From where I stand: “I don’t want to marry off my daughter at an early age – I want her to attend school”

Date: Thursday, November 21, 2019

Firyal Cizawi, a Syrian refugee residing in Turkey, shares how her perspective changed on gender equality and child, early and forced marriage (CEFM) after attending an awareness-raising workshop on women’s rights under Turkish law and the negative consequences of CEFM. The workshop was led by Turkish civil society organization Flying Broom as part of the EU-UN Women regional programme on ending violence against women in the Western Balkans and Turkey, “Implementing Norms, Changing Minds,” funded by the European Union.  

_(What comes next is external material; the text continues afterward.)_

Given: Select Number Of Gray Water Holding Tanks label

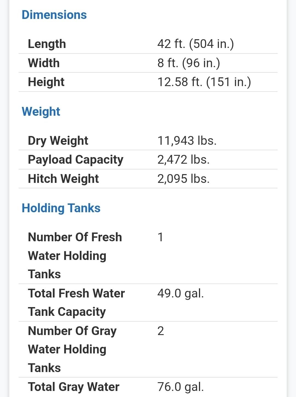Looking at the screenshot, I should click(x=72, y=349).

Firyal Cizawi. Photo: Flying Broom Women's Communication and Research Association


We came to Turkey five years ago from Nebek, a town in Damascus [the capital of Syria], to escape the warzone. My two daughters and two sons are also in Turkey. My sons are looking for jobs, and my elder daughter is married. My younger daughter is in 6th grade.

The early marriage workshops and gender workshops were striking. In these workshops, we learned about the negative consequences of early marriage and realized what we can do as women. We learned about Turkish law and our rights. As we learn about our rights and support mechanisms, we realize that there are other solutions. We become conscious thanks to these workshops. Even those who want to marry off their daughters at an early age can change their minds.

I don't want to marry off my daughter at an early age. I want her to attend school, complete her education, meet her needs and be self-sufficient. If she fails, I'll send her to a vocational school. I will support her education as long as she wants. Nevertheless, under no circumstances will I marry off my daughter before the age of 18. I want her to be able to meet her needs on her own.

Syrian society is also changing and have started to support children who want to study if the conditions are right. The communities here have begun to postpone marrying their daughters off until they are 18. They are becoming aware of the laws in Turkey.

In a sense, the decision-makers about marriage are men, in other words, fathers. That's why we need to work with them, too. However, as mothers become more conscious, they influence the fathers and change their minds. Therefore, workshops should be conducted both for mothers and fathers.”